Au terme d’une longue filature, ils interpellent le conducteur d’un véhicule Ford soupçonné d’être lié à l’opération. Vers 18 heures, l’homme a été vu discutant discrètement avec Thione Seck et un troisième homme (présumé être Cherif Sakho) à proximité du domicile du chanteur. Il s’agit d’un ressortissant malien, Alaye Djiteye, « porteur d’un sac contenant des faux billets en dollars ». Les gendarmes se rendent aussitôt au domicile de Thione Seck. Assis dans son salon, celui-ci regarde la télé. Lorsque les enquêteurs lui indiquent l’objet de leur visite, le chanteur va « s’asseoir sur un sac qu’il tentait de dissimuler ». À l’intérieur, « 43 paquets emballés avec un paquet transparent » ressemblant à s’y méprendre à des liasses de billets de banque conditionnées sous film plastique. Sur le sommet de chaque pile, un billet de 100 euros – apparemment faux.
Pots-de-vin
Selon Thione Seck, le sac contiendrait une somme de 50 millions d’euros correspondant à un acompte de 50% sur les cachets d’une série de concerts à venir. Pendant ce temps, une deuxième équipe s’en va perquisitionner au domicile d’Alaye Djiteye. Dans un modeste appartement, ils découvrent une installation artisanale de fabrication de fausse monnaie : imprimantes, scanner, liquides divers… Outre une somme de 15 000 euros (en F CFA et en euros), ils mettent la main sur 70 coupures en faux billets (euros et dollars), pour un montant total de 10 000 euros. Comme Thione Seck, le faussaire dispose en outre d’un sac contenant plusieurs dizaines de liasses empaquetées sous plastique, semblant contenir des billets de 100 euros.

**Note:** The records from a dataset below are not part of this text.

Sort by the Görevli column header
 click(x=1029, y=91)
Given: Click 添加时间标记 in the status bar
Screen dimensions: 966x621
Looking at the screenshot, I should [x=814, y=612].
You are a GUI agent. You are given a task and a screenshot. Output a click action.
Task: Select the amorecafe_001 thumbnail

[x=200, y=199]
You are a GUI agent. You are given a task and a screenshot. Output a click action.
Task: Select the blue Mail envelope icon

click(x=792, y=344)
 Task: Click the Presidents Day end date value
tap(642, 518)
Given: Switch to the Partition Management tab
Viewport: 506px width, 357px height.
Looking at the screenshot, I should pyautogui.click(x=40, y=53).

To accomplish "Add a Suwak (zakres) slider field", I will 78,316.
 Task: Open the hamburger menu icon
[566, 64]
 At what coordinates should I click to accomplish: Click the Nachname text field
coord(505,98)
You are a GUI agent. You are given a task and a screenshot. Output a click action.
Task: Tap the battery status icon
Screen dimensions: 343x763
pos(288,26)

Le 27 mai au soir, l’icône du mbalakh et le faussaire malien se retrouvent donc en garde à vue. Face aux pièces à conviction découvertes à son domicile, Djiteye passe aux aveux – partiels. « J’ai commencé à me lancer dans la copie de billets en euros et en dollars avec des numéros cachés et bandés, reconnaît-il. Il y avait des gens qui venaient me voir pour que je leur fasse ce travail moyennant des sommes variant entre 200 000, 300 000 et jusqu’à 1 million [de Francs CFA, soit 300 à 1 500 euros]. » En revanche, lorsque les gendarmes l’interrogent sur sa relation avec Thione Seck, Alaye Djiteye nie l’évidence, prétendant ne pas le connaître.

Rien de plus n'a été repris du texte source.